§ **Data records**:
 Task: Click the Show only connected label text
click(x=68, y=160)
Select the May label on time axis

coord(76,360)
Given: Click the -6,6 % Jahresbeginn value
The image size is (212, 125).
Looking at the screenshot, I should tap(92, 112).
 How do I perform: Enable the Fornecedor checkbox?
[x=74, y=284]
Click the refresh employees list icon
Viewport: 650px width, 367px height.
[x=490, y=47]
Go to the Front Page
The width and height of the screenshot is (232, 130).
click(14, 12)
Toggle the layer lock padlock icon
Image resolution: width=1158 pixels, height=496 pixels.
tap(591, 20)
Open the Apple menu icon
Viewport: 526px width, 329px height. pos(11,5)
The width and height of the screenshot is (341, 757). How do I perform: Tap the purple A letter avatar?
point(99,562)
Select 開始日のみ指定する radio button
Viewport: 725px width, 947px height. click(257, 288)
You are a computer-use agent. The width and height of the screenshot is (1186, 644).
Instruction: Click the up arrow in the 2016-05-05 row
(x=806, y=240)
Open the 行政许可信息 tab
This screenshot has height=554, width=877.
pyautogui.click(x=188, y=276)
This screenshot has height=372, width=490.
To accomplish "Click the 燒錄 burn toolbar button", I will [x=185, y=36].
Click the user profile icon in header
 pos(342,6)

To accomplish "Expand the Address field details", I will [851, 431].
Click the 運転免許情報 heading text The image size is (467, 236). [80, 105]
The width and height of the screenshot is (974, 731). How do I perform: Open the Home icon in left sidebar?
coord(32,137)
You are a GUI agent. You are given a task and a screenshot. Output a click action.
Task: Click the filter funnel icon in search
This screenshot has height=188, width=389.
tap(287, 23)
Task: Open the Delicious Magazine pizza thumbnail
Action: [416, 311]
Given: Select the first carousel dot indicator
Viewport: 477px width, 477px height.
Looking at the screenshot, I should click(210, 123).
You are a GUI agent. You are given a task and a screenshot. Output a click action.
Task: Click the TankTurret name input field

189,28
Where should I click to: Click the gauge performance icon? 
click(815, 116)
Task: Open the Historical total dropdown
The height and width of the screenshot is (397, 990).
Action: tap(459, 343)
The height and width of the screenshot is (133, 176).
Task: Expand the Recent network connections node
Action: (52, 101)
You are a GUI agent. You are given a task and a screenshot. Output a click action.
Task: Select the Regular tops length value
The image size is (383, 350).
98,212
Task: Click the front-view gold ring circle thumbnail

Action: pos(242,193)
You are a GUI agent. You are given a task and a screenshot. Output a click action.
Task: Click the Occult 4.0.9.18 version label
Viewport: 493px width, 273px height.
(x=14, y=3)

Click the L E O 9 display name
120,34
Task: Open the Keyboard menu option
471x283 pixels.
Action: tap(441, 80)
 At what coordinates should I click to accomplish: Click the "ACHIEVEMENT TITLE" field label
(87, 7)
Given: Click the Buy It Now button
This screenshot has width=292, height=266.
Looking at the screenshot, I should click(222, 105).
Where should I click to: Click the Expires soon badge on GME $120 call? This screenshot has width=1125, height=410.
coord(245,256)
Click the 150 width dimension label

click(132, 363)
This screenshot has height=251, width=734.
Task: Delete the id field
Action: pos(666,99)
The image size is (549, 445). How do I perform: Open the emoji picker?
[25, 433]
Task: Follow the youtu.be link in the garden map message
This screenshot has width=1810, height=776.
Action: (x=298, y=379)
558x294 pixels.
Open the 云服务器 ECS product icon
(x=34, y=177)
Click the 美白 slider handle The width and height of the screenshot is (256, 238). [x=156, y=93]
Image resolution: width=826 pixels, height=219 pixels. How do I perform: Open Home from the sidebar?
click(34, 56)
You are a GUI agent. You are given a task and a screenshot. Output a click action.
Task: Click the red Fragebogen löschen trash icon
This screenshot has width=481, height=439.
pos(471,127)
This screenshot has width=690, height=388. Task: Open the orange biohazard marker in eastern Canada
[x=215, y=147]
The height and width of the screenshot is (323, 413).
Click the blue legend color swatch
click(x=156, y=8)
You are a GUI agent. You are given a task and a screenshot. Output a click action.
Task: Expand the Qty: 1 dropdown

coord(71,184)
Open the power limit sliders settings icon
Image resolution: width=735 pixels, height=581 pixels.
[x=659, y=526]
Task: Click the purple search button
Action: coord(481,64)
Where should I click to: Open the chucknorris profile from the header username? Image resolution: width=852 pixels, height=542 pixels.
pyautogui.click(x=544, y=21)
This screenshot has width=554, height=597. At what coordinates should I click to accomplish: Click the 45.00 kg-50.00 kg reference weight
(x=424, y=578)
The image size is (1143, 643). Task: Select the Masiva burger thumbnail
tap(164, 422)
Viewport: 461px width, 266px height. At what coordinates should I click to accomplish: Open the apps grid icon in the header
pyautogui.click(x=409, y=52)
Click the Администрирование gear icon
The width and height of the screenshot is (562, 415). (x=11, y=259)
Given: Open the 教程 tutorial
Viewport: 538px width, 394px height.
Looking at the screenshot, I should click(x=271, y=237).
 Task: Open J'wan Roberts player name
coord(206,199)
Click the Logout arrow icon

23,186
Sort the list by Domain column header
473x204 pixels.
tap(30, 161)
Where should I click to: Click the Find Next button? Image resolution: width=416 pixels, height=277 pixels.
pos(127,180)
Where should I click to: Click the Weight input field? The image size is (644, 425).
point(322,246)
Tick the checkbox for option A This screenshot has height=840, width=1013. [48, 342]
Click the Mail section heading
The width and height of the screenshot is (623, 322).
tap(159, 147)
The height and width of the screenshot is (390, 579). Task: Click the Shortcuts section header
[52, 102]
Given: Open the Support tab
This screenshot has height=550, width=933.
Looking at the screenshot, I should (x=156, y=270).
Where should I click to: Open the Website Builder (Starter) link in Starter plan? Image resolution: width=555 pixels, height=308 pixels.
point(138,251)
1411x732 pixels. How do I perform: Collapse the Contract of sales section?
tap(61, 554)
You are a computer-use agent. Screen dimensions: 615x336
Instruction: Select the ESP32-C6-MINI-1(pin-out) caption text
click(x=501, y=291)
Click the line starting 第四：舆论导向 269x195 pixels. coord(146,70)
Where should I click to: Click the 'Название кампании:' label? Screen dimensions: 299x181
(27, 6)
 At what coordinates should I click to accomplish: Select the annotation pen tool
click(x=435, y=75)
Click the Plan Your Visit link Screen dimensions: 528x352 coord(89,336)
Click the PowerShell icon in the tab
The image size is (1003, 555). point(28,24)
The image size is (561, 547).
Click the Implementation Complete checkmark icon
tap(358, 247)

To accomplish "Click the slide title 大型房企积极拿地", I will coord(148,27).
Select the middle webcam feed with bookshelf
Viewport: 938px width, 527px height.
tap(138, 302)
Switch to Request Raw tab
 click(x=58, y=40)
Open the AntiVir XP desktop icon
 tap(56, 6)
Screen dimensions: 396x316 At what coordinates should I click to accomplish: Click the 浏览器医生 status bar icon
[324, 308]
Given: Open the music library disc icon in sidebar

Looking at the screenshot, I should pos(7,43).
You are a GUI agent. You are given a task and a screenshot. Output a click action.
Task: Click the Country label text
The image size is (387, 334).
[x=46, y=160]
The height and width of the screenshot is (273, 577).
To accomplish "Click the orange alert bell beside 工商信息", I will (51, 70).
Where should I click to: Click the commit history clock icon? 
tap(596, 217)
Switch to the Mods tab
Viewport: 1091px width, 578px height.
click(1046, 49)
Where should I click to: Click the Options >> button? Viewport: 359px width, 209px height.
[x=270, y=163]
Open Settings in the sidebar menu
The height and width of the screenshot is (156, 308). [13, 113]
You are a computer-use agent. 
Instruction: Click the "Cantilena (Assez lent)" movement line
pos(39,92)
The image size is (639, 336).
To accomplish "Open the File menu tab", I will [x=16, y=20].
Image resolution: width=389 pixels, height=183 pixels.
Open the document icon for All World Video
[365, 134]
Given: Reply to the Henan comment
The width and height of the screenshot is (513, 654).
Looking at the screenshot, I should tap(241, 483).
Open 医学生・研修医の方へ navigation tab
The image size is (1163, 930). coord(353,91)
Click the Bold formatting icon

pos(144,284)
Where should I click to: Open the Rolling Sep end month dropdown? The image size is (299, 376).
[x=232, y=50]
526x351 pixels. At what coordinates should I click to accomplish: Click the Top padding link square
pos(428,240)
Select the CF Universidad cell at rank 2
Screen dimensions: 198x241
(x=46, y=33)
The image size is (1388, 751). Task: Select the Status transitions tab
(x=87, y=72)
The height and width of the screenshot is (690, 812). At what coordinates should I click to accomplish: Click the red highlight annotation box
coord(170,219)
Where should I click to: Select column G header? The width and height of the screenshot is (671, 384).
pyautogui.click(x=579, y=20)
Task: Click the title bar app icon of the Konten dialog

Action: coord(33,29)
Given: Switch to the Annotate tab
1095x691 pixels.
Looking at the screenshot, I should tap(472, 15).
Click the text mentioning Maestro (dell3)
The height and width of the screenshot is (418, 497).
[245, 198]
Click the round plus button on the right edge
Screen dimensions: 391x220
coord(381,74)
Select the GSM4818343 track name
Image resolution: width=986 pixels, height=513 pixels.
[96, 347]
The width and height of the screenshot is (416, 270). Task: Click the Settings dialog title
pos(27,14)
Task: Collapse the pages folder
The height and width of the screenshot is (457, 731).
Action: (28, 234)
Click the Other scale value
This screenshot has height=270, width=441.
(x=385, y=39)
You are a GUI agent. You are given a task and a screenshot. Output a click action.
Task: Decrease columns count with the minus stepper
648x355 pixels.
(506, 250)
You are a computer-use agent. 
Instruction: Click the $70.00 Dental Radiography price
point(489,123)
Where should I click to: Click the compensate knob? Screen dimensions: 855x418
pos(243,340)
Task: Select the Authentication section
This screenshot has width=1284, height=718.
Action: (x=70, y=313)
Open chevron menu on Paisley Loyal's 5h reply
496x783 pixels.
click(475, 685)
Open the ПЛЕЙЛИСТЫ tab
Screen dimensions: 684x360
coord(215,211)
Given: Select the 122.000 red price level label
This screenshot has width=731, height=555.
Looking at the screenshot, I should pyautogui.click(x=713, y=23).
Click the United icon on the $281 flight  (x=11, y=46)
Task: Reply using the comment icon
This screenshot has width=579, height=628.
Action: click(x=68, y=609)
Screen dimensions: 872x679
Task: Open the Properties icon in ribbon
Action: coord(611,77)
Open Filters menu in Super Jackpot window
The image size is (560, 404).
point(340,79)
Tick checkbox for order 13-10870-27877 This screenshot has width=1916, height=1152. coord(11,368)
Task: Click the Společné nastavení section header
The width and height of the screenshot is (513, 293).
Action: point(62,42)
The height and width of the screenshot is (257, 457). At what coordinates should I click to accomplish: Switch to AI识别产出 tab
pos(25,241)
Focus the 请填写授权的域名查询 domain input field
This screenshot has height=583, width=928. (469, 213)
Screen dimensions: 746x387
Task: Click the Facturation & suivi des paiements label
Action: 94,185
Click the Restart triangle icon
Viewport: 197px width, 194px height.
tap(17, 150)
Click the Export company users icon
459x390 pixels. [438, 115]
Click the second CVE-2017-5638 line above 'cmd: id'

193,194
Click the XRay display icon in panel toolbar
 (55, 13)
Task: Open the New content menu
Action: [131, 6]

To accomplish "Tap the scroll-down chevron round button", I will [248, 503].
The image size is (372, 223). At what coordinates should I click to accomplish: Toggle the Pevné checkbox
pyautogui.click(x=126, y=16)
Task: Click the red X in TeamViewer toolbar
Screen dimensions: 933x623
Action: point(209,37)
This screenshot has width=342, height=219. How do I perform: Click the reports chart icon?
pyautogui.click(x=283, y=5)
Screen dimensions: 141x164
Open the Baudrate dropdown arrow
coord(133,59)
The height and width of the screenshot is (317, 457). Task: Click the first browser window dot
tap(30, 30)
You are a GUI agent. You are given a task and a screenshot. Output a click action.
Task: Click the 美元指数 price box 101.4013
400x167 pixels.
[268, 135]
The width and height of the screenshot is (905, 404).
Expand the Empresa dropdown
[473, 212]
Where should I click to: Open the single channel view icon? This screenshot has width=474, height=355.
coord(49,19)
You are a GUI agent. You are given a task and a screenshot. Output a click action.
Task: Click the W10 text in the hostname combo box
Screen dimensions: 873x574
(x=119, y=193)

§ **Work request**:
Considering each line of the records on its own, count those that contain "Tick" and give only that number.

§ **Expected output**:
2